The average is slightly different from the equilibrium value, which may be due to other force-field terms influencing the local geometry.

**<span style="color:#A03;font-size:14pt">
&#x270B; HANDS-ON! &#x1F528;
</span>**

> How can you judge if the average and the equilibrium are significantly different?

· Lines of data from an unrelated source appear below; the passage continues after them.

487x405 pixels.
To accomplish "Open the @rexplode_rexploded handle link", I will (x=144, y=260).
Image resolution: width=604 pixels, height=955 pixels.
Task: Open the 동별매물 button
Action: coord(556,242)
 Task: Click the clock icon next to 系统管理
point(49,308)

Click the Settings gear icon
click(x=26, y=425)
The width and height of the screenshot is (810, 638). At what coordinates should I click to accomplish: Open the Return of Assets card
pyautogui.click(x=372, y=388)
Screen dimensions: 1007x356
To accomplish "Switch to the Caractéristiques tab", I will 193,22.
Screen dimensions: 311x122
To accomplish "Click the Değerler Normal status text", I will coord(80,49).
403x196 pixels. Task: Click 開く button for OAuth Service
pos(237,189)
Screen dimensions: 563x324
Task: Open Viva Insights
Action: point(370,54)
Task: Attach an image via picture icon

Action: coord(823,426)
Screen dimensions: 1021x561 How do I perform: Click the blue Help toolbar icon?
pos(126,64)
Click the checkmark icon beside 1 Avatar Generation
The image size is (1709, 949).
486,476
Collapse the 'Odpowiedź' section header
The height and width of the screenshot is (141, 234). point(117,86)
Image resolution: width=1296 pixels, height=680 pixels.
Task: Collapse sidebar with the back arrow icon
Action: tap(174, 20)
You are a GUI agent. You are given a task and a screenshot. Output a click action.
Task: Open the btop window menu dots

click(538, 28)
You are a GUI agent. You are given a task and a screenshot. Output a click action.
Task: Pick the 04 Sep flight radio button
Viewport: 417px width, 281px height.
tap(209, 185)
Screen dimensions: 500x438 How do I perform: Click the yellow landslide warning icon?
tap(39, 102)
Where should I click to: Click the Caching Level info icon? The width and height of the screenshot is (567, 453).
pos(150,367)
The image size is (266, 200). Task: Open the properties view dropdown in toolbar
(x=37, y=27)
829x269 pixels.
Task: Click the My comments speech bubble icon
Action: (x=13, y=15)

The empirical probabilities from the histogram can be translated into free energies (up to a constant) by employing the following relationship:

$$F(\theta) = -k_B T \log(p(\theta))$$

This relation can also be applied to the probability density to obtain a quadratic approximation of the free energy.

In [None]:
boltzmann = (1e-3 * 1.380649e-23 * 6.02214076e23)  # in kJ/mol
temperature = 300
# Quadratic approximation
fc = boltzmann * temperature / avs**2  # force constant
f = 0.5 * fc * (x - ava)**2 
# Empiricial model, using histogram
pe = np.histogram(a, bins, density=True)[0]
fe = -boltzmann * temperature * np.log(pe)
fe -= fe.min()

plt.close(6)  # This is needed to rerun the code cell correctly
plt.figure(6)
plt.plot(x, f, label='Quadratic free energy model')
plt.plot((bins[1:] + bins[:-1])/2, fe, label='Empirical free energy')
plt.xlabel("C-S-C angle [deg]")
plt.ylabel("Free energy [kJ/mol]")
plt.legend(loc=0)
plt.show()

# Finally, the force constant is printed in kJ/rad^2, for comparison with the force-field parameter.
print(fc * (180/np.pi)**2)

Also here, the free-energy force constant deviates slightly from the AMBER force-field parameter. Again, this could be due to an influence from the environment of the C-S-C angle.

**<span style="color:#A03;font-size:14pt">
&#x270B; HANDS-ON! &#x1F528;
</span>**

> Also estimate the error on the force constant.